A few weeks ago, Brian Krebs reported on Citadel, a new variant of the Zeus Trojan.
Citadel creators decided to provide this new variant in a Software-as-a-Service (SaaS) model, which seems to be a rising trend in the cybercrime ecosystem.
The developers did not stop there. They created a social network that enables the customers of Citadel (other cybercriminals) to suggest new features and modules to the malware, report bugs and other errors in the system, comment and discuss related issues with fellow customers. This CRM (Customer Relationship Management) platform has explosive potential, as it harnesses the accumulative knowledge and resources of its cyber community.
Based on the fact that the Zeus source-code went public in 2011, the Citadel community indeed became active, and started contributing new modules and features. This recent development may be an indication of a trend in malware evolution – an open-source malware.
We have previously discussed trends in malware evolution, where the sophistication level is continuously rising, especially on the server side, as malware kits have become the mainstream among cybercriminals.
Open-source malware evolves faster
Seculert’s Research Lab discovered the first indication of a Citadel botnet on December 17th, 2011. The level of adoption and development of Citadel is rapidly growing, and since then Seculert has identified over 20 different Citadel botnets (See figures 1 and 2 for statistics), using the following different versions of the malware:
Figure 1: Administration Panel of Citadel v220.127.116.11 botnet
Figure 2: Infection rate per country of several Citadel botnets, infecting over 100,000 machines
Each version added new modules and features, some of which were submitted by the Citadel customers themselves, including:
- AES Encryption – The customer can decide whether to encrypt the malware configuration file and communication with the C&C server, with RC4 encryption (used by old Zeus versions) or AES encryption.
- Avoiding Trackers Detection – Zeus tracking websites (e.g. Zeus Tracker, Malware URL, etc.) help in shutting down Zeus botnets by reporting on new Zeus C&C servers. Citadel now requires a specific botnet key in order to download malware updates and configuration files, in a hope to not be detected by those trackers.
- Security vendors websites blacklist – Machines infected with Citadel cannot access websites of information security vendors. This blocks the option to download new security products, or get updates from currently installed products (e.g. Anti-Virus updates).
- Trigger-based Video Recording – Record videos (using MKV codec) of the infected machine activity, in case the victim visits a specific website. A customer can decide whether to receive a malware builder with or without this module, mainly because this feature requires a lot of space on the malware C&C server.

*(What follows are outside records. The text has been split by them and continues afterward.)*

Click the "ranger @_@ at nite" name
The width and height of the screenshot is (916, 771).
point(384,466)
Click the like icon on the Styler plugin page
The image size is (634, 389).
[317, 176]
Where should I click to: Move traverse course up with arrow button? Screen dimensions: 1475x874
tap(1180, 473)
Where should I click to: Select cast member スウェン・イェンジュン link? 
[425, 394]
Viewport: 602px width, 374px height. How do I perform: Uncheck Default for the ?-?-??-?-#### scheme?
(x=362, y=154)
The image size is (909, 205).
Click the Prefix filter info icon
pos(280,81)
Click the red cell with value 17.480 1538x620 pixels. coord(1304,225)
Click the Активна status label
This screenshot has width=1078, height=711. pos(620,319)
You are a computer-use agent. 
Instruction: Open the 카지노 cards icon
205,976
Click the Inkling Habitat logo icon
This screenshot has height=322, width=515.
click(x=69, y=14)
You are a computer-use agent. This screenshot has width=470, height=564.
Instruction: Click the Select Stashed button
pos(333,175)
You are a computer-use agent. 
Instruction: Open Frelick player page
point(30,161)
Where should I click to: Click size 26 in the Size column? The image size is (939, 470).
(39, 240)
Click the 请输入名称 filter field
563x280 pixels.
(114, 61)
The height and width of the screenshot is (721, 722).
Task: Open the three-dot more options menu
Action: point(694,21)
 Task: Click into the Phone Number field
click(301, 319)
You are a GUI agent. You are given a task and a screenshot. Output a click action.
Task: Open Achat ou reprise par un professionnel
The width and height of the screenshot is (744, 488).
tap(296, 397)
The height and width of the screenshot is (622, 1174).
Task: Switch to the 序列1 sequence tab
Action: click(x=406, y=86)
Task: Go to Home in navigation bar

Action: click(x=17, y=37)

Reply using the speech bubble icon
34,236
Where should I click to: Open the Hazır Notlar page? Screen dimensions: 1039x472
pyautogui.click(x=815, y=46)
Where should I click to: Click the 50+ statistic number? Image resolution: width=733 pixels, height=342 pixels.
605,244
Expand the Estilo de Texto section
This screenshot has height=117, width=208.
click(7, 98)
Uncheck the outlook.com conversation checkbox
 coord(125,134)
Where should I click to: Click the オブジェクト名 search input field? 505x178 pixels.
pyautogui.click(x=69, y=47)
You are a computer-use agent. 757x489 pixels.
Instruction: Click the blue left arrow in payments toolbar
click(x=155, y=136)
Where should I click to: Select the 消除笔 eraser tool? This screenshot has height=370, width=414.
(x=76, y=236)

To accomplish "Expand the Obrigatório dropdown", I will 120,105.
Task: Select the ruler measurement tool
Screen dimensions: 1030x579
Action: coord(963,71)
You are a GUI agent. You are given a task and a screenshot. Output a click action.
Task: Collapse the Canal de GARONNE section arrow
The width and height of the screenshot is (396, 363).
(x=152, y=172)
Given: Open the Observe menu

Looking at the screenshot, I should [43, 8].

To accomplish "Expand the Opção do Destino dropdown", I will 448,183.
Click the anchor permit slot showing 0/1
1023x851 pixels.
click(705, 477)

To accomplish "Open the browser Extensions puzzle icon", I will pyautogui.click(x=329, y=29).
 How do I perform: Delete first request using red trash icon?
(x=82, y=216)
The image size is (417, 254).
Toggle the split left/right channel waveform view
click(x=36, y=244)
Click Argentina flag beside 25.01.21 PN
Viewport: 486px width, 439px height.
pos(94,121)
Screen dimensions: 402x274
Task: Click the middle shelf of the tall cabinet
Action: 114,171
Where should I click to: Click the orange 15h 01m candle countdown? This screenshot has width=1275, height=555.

Similar to legitimate software companies, the Citadel authors provide their customers with a User Manual, Release Notes and a License Agreement (see Figures 3 and 4).
Figure 3: Citadel v18.104.22.168 Release Notes (Translated by Google Translate)
Figure 4: Citadel License Agreement (Translated by Google Translate)
Following this recent embracement of trends from the legitimate business world, we suspect that the open-source model may be the next growing trend. The cybercrime world is characterized by rapid development, cutting-edge technology, and hackers’ constant cravings for recognition. By looking at the developments in the software world, the open-source model may be well accepted in the cybercrime ecosystem as well.